Emmanuel Macron est déjà dans la course à la présidentielle, et à défaut de réussir à séduire à sa gauche, il essaye de grappiller ainsi des voix à droite et à l’extrême droite, cette dernière n’ayant jamais cessé de se focaliser contre l’immigration et l’islam – et contre les intellectuels.
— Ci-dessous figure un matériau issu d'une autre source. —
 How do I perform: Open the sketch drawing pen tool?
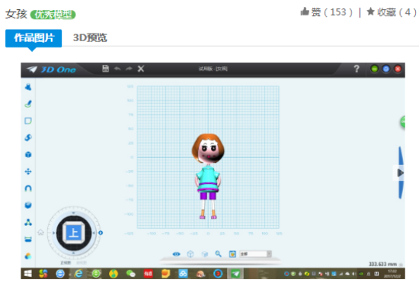pyautogui.click(x=28, y=104)
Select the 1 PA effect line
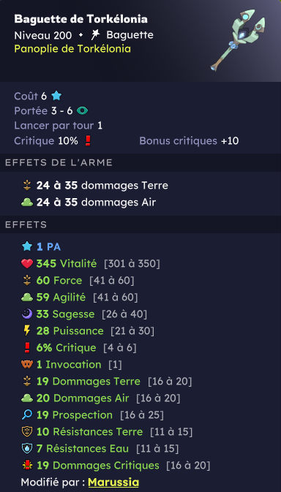 (x=41, y=247)
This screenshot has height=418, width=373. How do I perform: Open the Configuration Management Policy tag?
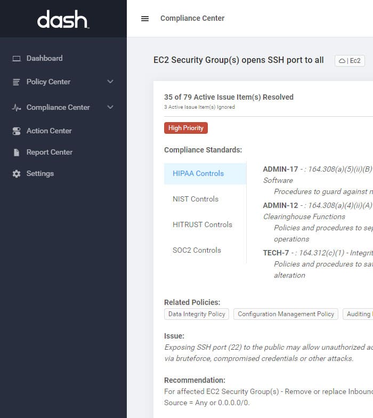point(286,314)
La ministre Vidal agite à nouveau le hochet. L’islamo-gauchisme gangrènerait les facultés… Elle lance une enquête. Hélas, le «crime» pâtit d’une définition si vague et si englobante qu’il faudra le débusquer partout. Etudes féministes, études de genre, études LGBTQI, études décoloniales, études intersectionnelles… Mais aussi, bien sûr, histoire coloniale, histoire de l’esclavage, histoire et sociologie des minorités et des racismes… En fait, ce sont ici quasiment toutes les sciences humaines et sociales qui sont susceptibles d’être épluchées. Et peut-être censurées ?

Ignorance

Une grande ignorance au service de mauvaises intentions. Rappelons d’abord à la ministre que les chercheurs qui, en France, travaillent sur ces sujets qui lui semblent si suspects, ont mis beaucoup de temps à trouver un poste chez nous et qu’ils sont encore peu nombreux. Certains y ont été initiés lors de séjours dans des universités nord-américaines. Et si l’on peut bien pointer, outre-Atlantique, des dérives et certains excès, il n’est pas interdit d’espérer qu’instruit par l’exemple, on s’en gardera mieux chez nous.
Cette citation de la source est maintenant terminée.